__YOUR GOAL__
Could you copy, exactly as written, every line from the first line of the records through the one containing "Rozumiem (153, 2541)"?

__RECORDS SUPPLIED__
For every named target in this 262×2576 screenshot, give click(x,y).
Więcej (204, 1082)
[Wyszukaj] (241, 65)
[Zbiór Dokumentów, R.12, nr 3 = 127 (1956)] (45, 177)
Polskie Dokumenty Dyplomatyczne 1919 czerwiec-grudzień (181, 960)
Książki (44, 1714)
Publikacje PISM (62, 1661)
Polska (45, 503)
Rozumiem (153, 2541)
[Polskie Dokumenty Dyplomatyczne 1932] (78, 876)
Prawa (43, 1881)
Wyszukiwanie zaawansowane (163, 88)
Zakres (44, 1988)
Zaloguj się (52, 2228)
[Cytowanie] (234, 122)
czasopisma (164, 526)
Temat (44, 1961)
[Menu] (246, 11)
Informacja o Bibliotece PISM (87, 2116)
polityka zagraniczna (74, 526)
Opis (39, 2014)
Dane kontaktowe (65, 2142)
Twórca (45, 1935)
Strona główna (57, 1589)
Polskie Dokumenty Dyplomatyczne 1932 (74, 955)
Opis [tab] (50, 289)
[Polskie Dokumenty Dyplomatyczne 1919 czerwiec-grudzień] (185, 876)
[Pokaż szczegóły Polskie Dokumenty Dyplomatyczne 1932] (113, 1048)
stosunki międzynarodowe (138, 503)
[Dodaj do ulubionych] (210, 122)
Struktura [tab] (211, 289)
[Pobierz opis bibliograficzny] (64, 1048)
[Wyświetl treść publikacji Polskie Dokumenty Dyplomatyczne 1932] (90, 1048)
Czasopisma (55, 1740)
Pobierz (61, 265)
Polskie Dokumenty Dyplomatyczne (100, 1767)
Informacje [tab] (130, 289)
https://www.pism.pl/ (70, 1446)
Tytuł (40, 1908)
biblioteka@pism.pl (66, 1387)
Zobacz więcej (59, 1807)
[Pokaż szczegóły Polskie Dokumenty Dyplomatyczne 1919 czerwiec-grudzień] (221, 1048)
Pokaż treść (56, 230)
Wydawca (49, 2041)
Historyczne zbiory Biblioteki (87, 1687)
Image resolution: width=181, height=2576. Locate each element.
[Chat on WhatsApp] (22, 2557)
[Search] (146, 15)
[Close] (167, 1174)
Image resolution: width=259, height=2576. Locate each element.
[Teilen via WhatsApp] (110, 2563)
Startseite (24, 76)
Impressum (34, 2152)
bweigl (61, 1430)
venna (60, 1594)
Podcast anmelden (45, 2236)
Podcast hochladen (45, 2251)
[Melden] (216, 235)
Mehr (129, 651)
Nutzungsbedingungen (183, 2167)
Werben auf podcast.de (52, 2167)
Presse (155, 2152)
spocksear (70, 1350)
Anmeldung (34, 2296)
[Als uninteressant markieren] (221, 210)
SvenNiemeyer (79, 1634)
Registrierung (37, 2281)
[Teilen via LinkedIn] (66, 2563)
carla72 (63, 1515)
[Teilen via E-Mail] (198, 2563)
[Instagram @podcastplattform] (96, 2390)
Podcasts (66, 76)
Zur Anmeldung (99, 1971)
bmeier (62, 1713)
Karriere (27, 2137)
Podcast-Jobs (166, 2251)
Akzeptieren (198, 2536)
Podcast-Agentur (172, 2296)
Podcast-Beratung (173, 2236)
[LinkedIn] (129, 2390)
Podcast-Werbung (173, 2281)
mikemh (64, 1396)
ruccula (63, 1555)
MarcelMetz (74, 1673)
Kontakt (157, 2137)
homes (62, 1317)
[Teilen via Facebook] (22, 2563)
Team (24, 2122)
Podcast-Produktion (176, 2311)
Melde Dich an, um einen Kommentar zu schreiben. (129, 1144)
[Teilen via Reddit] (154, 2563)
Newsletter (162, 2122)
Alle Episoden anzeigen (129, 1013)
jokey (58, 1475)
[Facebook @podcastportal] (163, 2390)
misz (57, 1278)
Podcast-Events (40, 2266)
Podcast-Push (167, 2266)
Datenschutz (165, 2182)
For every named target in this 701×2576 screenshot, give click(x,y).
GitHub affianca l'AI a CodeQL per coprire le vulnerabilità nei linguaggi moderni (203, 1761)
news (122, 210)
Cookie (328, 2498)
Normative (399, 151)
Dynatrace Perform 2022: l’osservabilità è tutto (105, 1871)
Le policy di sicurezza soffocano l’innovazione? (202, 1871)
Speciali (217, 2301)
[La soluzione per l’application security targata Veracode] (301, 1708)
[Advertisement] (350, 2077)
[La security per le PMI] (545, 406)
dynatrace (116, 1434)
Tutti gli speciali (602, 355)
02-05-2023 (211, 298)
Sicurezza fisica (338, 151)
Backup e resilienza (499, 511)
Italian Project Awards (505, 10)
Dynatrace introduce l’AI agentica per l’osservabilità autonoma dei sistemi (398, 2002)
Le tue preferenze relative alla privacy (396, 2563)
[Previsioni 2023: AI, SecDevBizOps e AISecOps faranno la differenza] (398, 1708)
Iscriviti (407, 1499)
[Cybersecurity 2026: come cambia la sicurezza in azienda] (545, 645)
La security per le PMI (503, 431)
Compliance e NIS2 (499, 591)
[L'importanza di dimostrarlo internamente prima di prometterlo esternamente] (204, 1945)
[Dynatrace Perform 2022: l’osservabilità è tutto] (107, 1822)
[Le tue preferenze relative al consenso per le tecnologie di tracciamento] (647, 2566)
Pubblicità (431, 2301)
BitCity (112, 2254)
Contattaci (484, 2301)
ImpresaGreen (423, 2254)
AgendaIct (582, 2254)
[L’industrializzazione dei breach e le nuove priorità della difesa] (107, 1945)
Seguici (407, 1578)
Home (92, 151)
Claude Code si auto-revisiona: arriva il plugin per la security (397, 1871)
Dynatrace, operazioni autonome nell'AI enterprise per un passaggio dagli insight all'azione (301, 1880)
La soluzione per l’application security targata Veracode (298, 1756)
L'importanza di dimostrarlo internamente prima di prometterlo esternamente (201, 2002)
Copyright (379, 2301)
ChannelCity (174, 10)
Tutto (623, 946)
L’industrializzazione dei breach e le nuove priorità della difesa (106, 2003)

__PROBLEM SOLUTION__
For every named target in this 262×2576 screenshot, give click(x,y).
Więcej (204, 1082)
[Wyszukaj] (241, 65)
[Zbiór Dokumentów, R.12, nr 3 = 127 (1956)] (45, 177)
Polskie Dokumenty Dyplomatyczne 1919 czerwiec-grudzień (181, 960)
Książki (44, 1714)
Publikacje PISM (62, 1661)
Polska (45, 503)
Rozumiem (153, 2541)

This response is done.